瞭望东方周刊于峰2017-09-14

  在南京生活,如果初识一位新朋友,常常能够听到一句开场白——“我是南京人,我是老城南!”

  也只有住在城南,或者出身城南的南京人才会如此骄傲地宣示。

  一句“老城南”,洋溢着的是自豪和荣光,因为在南京这个城市将近2500年的历史上,城南始终扮演着南京文化之源的角色,始终是南京本土文化的代名词,至今依然保留着最原汁原味的老南京民俗文化与生活图景。


  “城周二里八十步”的小城堡

  老城南人的优越感,可以追溯到2489年前的一座小小城堡。

  公元前472年,持续数十年的吴越之争,终于以越国灭掉吴国而画上句号。南京的这片土地,在当时虽然属于吴国,却几乎是一片蛮荒之地。越国的政治家、军事家范蠡来到南京,出于军事驻屯的目的,在秦淮河边长干里建造了一座“城周二里八十步”的小城堡,名为“越城”。
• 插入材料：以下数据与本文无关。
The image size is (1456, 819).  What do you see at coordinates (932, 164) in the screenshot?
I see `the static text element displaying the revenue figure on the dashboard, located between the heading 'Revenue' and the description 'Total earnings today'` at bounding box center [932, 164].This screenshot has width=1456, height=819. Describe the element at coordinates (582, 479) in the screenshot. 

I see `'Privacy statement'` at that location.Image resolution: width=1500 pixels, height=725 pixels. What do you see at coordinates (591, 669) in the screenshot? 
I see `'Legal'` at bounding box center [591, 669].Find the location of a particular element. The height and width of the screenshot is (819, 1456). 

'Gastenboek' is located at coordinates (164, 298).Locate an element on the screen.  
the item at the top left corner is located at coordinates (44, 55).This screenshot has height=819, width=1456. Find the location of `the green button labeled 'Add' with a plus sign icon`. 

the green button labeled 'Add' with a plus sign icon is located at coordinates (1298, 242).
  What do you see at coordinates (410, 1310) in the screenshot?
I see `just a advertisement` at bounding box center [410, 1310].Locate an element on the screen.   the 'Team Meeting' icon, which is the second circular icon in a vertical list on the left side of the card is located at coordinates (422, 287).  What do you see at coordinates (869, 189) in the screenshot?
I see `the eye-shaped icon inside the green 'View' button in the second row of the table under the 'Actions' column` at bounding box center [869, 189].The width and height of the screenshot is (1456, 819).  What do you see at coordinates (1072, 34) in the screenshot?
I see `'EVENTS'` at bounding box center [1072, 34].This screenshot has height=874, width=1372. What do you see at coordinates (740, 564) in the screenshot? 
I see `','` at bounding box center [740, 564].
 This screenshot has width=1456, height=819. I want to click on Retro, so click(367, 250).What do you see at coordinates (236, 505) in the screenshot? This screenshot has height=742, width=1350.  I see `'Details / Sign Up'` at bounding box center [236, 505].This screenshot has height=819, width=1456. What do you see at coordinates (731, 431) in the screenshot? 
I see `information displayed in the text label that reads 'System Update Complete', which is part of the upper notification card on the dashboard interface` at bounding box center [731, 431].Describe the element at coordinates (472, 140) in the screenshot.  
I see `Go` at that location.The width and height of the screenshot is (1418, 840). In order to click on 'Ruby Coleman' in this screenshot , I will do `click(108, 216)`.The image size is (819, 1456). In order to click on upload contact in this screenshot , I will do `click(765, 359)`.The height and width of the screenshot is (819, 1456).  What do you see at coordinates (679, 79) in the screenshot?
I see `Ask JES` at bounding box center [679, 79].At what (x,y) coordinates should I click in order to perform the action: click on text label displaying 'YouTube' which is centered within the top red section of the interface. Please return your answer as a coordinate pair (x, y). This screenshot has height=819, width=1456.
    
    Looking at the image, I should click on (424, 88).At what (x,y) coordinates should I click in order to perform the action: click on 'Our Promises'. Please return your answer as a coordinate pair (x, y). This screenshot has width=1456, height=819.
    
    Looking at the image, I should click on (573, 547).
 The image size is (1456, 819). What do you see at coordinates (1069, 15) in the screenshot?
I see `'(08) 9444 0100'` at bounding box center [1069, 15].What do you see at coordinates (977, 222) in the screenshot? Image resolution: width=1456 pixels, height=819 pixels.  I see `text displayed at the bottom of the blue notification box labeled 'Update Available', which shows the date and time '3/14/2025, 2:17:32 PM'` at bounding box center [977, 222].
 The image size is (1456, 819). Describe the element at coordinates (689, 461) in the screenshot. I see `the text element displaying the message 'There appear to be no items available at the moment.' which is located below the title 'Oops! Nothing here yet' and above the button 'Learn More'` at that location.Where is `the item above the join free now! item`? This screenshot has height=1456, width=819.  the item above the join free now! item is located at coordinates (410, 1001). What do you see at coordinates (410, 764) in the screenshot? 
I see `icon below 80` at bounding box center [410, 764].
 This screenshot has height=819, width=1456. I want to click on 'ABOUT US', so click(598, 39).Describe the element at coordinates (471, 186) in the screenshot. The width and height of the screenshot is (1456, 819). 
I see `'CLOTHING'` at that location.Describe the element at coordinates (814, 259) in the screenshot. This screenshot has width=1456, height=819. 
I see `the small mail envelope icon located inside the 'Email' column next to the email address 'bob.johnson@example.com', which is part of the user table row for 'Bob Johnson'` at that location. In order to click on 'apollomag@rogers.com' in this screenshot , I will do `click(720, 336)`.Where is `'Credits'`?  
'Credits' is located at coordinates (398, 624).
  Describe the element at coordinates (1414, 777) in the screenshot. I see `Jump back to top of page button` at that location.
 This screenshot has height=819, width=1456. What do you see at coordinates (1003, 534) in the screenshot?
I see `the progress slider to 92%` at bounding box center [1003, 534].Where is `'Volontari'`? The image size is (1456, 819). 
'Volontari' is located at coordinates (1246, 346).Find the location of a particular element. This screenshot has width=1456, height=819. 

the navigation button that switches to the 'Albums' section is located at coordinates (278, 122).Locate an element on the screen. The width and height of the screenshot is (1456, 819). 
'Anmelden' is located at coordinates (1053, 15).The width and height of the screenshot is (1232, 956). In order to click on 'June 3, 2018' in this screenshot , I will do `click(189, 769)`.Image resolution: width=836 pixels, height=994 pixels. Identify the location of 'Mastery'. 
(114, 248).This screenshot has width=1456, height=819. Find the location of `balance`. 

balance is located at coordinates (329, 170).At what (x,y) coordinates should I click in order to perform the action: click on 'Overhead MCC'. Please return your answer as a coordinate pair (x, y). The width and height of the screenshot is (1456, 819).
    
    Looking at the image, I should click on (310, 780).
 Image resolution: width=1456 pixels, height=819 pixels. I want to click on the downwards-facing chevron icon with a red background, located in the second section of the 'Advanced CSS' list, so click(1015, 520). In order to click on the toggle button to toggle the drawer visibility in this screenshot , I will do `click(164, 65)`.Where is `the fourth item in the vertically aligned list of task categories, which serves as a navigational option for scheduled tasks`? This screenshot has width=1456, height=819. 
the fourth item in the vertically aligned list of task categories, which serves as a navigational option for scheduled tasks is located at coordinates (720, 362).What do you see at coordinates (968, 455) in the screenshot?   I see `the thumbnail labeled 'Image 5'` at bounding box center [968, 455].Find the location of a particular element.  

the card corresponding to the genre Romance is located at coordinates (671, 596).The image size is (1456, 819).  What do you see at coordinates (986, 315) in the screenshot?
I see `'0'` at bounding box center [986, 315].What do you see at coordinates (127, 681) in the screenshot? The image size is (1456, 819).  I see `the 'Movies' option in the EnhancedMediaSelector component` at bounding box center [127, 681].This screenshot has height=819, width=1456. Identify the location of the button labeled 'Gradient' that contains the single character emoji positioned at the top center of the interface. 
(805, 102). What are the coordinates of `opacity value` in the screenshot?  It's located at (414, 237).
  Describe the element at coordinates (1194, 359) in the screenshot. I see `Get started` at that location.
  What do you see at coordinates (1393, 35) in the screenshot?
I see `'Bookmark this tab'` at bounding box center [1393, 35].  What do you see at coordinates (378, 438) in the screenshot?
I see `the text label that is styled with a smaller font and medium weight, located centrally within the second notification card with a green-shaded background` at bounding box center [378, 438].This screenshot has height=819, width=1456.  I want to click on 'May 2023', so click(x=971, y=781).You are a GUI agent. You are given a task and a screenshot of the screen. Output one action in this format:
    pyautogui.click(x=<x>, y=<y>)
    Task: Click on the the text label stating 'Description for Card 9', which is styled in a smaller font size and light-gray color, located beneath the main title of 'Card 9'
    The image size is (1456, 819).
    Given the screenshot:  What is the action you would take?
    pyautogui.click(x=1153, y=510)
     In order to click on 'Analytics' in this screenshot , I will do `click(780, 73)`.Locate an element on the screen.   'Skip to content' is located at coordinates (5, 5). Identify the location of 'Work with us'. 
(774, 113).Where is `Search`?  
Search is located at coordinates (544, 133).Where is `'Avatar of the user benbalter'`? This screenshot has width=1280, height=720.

  越城是南京历史上第一座城池,后人将它的出现视为南京建城历史的开端。

  历经两千多年,越城的地表遗迹早已荡然无存,但它的历史坐标却大致清晰:南京城南中华门外雨花路西侧一带的高地上。

  据南京本地媒体的报道,南京市文物部门已经开启了对越城的考古发掘工作,将来的越城旧址上会建成一座大型的考古遗址公园。

  越城的出现,使得日后成为南京城南的区域开始了垦殖,但发展的速度极其缓慢。这一局面直到第一个定都南京的王朝——东吴——的时代才得到改观。

  公元229年,孙权称帝,不久正式定都建业(南京)。吴都建业的城市格局雏形初现:宫苑禁地位于如今南京城中珠江路、北门桥一带,居民区则位于城南内秦淮河(十里秦淮)两岸,两者相距甚远。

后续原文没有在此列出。